**WORK INSTRUCTION:** Substitute "This image" for every occurrence of "This screenshot" in the records below, and reproduce them with everything else unchanged.

----- GIVEN RECORDS -----

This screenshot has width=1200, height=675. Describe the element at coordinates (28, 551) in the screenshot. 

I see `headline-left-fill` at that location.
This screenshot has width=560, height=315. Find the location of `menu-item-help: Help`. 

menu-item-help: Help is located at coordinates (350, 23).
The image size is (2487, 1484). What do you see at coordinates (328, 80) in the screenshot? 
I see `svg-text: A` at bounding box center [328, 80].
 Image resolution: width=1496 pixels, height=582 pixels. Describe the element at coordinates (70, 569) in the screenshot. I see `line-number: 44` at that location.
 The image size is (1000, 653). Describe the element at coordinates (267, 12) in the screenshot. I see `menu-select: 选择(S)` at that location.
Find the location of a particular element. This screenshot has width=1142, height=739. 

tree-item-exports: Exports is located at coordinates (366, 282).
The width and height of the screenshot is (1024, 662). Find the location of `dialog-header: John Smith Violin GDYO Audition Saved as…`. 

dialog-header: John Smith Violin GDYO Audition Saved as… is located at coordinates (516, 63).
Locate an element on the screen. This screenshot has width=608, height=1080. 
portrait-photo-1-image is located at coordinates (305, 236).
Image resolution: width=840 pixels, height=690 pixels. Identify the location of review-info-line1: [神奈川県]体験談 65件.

-----

**YOUR SOLUTION:**
This image has width=1200, height=675. Describe the element at coordinates (28, 551) in the screenshot. 

I see `headline-left-fill` at that location.
This image has width=560, height=315. Find the location of `menu-item-help: Help`. 

menu-item-help: Help is located at coordinates (350, 23).
The image size is (2487, 1484). What do you see at coordinates (328, 80) in the screenshot? 
I see `svg-text: A` at bounding box center [328, 80].
 Image resolution: width=1496 pixels, height=582 pixels. Describe the element at coordinates (70, 569) in the screenshot. I see `line-number: 44` at that location.
 The image size is (1000, 653). Describe the element at coordinates (267, 12) in the screenshot. I see `menu-select: 选择(S)` at that location.
Find the location of a particular element. This image has width=1142, height=739. 

tree-item-exports: Exports is located at coordinates (366, 282).
The width and height of the screenshot is (1024, 662). Find the location of `dialog-header: John Smith Violin GDYO Audition Saved as…`. 

dialog-header: John Smith Violin GDYO Audition Saved as… is located at coordinates (516, 63).
Locate an element on the screen. This image has width=608, height=1080. 
portrait-photo-1-image is located at coordinates (305, 236).
Image resolution: width=840 pixels, height=690 pixels. Identify the location of review-info-line1: [神奈川県]体験談 65件.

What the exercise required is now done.